[AVAILABLE DATA — start]
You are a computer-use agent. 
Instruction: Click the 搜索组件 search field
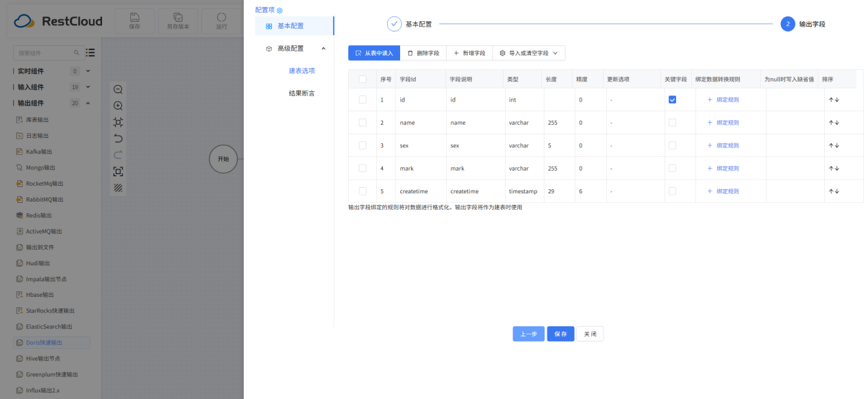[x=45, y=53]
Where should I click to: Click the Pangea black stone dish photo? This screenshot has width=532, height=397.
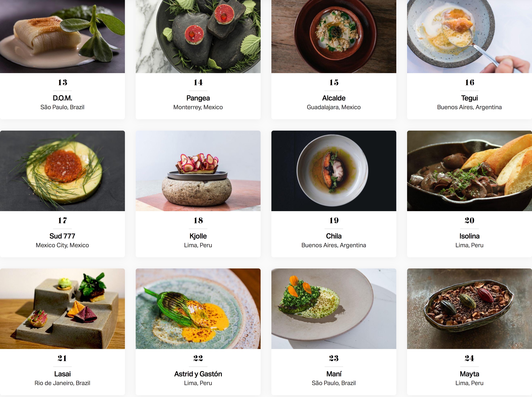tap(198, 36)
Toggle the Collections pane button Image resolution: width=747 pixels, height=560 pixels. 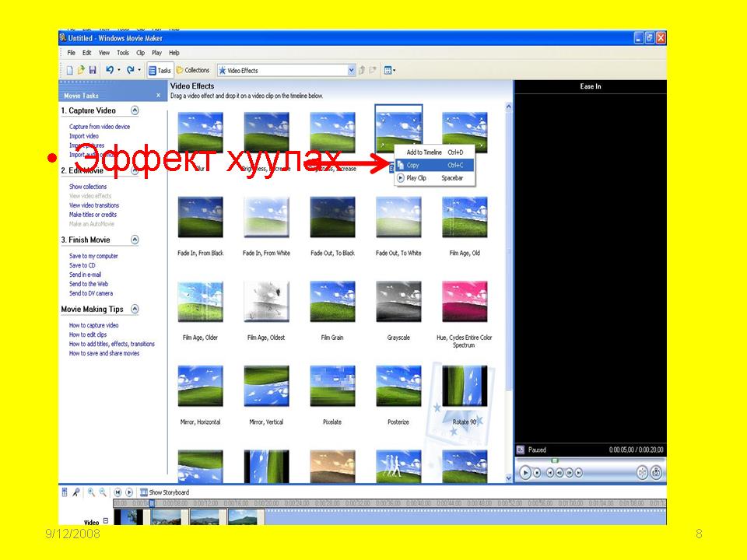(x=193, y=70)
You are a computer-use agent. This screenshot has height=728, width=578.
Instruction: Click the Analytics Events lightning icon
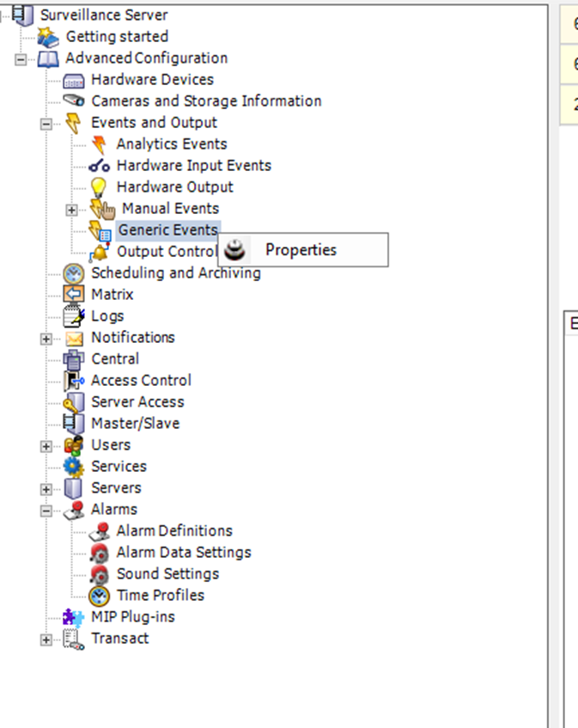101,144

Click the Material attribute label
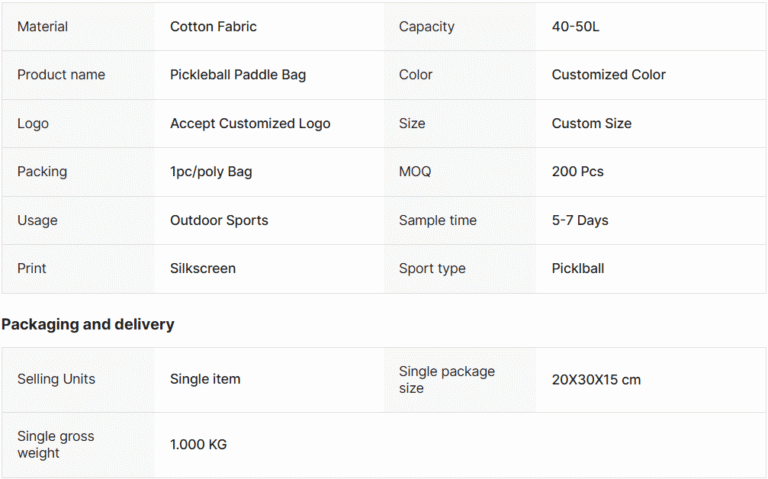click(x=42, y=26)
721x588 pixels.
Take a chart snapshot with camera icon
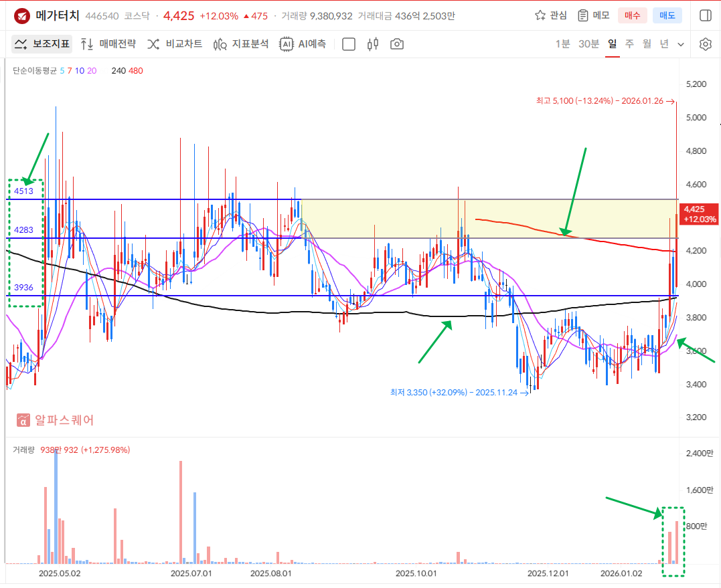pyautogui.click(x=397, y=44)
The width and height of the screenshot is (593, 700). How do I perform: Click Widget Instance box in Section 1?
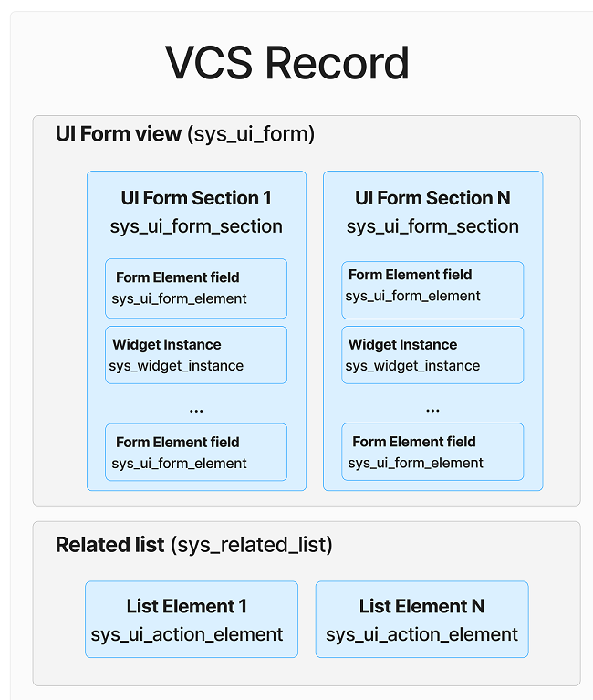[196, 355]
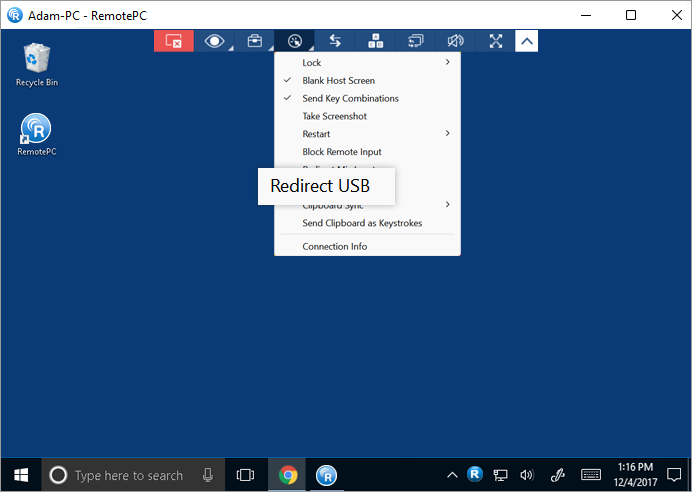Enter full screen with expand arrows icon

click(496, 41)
[AVAILABLE DATA — finish]
• _WHAT TO WORK ON_: The required answer is every line from the one containing "You are a computer-use agent. This" through the last line of the entries, restated word for word and with no pictures.

• _RESPONSE TO THE TASK_:
You are a computer-use agent. This screenshot has height=728, width=578.
Instruction: Click the Analytics Events lightning icon
101,144

Click the Material attribute label
click(x=42, y=26)
721x588 pixels.
Take a chart snapshot with camera icon
pyautogui.click(x=397, y=44)
The width and height of the screenshot is (593, 700). How do I perform: Click Widget Instance box in Section 1?
[196, 355]
Enter full screen with expand arrows icon

click(496, 41)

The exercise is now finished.